On March 24, 2010, after UPS filed a criminal complaint against Plaintiff with the Village of Spring Valley Police Department, Defendants Police Officers Beltempo and Scorziello, accompanied by the UPS employee and a retired police officer, entered 268 Route 59 and demanded the package. (Id. ¶ 14.) Defendants Beltempo and Scorziello had no arrest or search warrant, and Plaintiff explained that SK Trust had a possessory lien on the package until the outstanding judgment was satisfied. (Id.)

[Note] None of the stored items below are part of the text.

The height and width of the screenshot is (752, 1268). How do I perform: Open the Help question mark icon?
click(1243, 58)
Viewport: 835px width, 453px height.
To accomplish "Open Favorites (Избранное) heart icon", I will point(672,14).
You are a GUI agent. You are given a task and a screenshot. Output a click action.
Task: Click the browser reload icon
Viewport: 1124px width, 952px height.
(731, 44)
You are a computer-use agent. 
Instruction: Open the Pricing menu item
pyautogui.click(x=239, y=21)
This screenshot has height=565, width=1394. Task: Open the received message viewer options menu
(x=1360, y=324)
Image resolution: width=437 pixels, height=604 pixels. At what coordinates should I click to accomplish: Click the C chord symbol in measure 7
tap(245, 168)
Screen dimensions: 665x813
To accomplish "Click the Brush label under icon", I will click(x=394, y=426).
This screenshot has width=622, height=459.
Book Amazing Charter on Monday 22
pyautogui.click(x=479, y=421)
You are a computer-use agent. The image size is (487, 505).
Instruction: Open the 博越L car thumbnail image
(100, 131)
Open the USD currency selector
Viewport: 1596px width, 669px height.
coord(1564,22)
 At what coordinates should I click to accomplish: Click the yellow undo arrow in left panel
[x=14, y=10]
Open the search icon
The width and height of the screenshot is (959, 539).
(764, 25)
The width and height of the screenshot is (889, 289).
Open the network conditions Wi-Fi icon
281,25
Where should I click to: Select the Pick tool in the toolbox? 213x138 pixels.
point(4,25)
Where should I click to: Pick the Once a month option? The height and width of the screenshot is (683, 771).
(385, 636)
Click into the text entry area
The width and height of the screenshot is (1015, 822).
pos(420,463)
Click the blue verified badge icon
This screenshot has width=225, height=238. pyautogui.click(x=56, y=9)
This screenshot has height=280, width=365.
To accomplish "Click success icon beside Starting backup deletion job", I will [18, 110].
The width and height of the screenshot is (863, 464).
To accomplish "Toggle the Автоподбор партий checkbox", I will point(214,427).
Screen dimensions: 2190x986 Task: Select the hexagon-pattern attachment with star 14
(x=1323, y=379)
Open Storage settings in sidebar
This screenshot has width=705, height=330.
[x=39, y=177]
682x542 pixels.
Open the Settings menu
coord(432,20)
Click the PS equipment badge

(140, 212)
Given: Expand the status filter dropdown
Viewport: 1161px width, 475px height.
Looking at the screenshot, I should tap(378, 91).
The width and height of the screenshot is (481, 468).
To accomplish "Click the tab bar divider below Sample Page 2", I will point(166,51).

Defendants Beltempo and Scorziello called Assistant District Attorney(s) Defendants Jennifer Parietti and John Doe to determine which charges could be brought against Plaintiff. (Id. ¶ 16.) Defendants Parietti and Doe told Defendants Beltempo and Scorziello to " 'teach [Plaintiff] a lesson' and 'arrest him.' " (Id.) Defendant Beltempo then screamed at Plaintiff, shook his fist, and yelled, "Give me th[at] package[]." (Id.) Plaintiff calmly repeated his assertion of the lien and said that this was a civil, not a criminal, matter. (Id.) Defendant Beltempo declined Plaintiff's offer to go to Justice Court to allow a judge to determine whether Plaintiff had a valid lien. (Id.) Instead, Defendant Beltempo twisted Plaintiff's arms behind his back and handcuffed him, assaulting and battering Plaintiff in front of his 77 year-old mother and three other employees. (Id. ¶ 16-17.) At that point, Plaintiff offered Defendants Beltempo and Scorziello the package, but they rejected the offer because it was "too late." (Id. ¶ 17.) At no time did Plaintiff "attempt to resist arrest or offer violence to [Defendants]." (Id. ¶ 19.)
Defendant points out that John Doe has been neither identified nor served. (Parietti Mot. to Dismiss p. 20.)
Plaintiff demanded to be released several times, but Defendants Beltempo and Scorziello refused and placed Plaintiff in the back of a police car. (Id. ¶ 16-17.) Defendant Beltempo then handed the sealed and unopened package to the UPS employee at the direction of Defendants Parietti and Doe. (Id. ¶ 17.) "Defendants [] never retained custody of the package[] as it was there [sic] intent to maliciously prosecute Plaintiff for felony larceny and false arrest even though they had no evidence of any crime." (Id.)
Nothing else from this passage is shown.